> **Activity**: In the records that follow, the lines from the one containing "Given: Go to question 12" to the one containing "This screenshot has height=768, width=1366.", inclusive, are to be given again exactly.

[[ Data section, beginning ]]

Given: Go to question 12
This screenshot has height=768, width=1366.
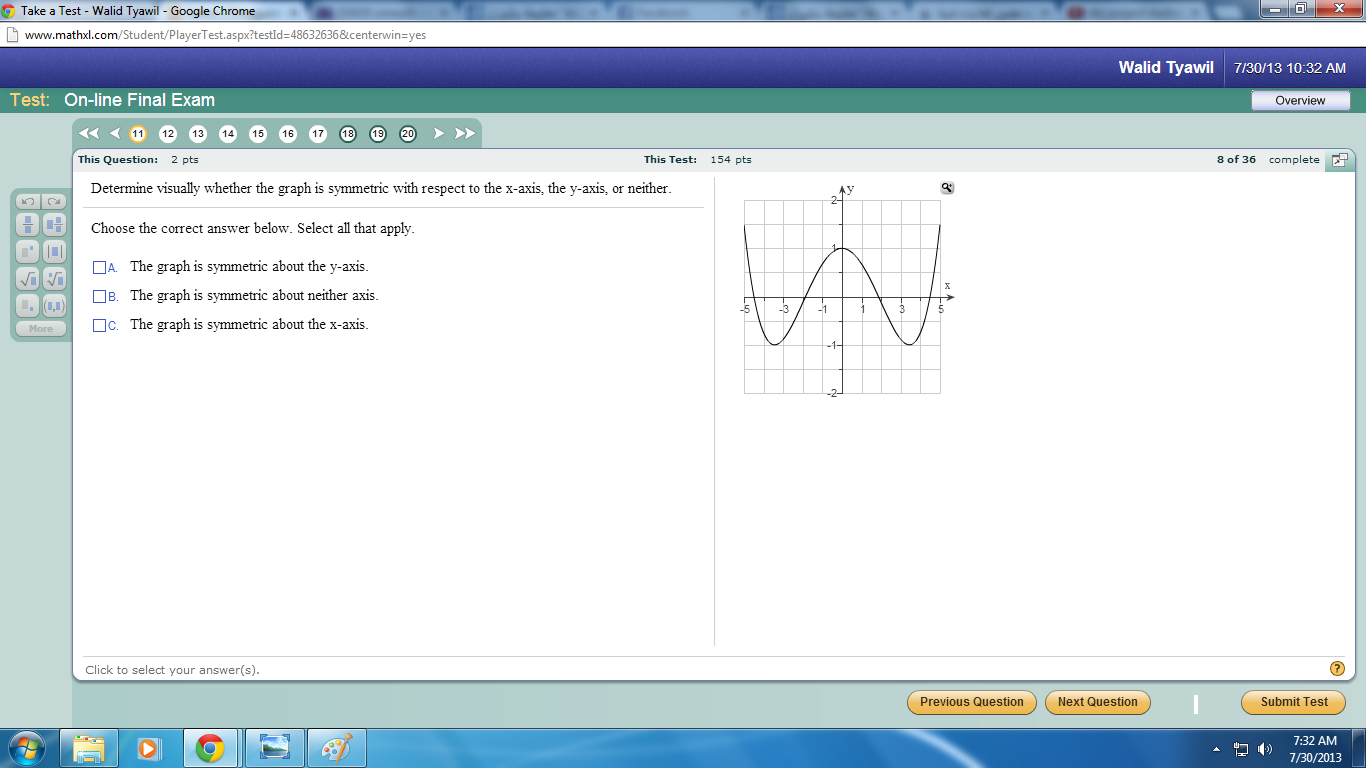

[[ Data section, end ]]
[[ Data section, beginning ]]

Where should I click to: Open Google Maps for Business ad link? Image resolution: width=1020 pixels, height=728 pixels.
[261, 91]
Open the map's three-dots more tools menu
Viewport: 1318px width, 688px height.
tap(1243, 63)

[[ Data section, end ]]

> **Solution for this problem**:
Given: Go to question 12
This screenshot has height=768, width=1366.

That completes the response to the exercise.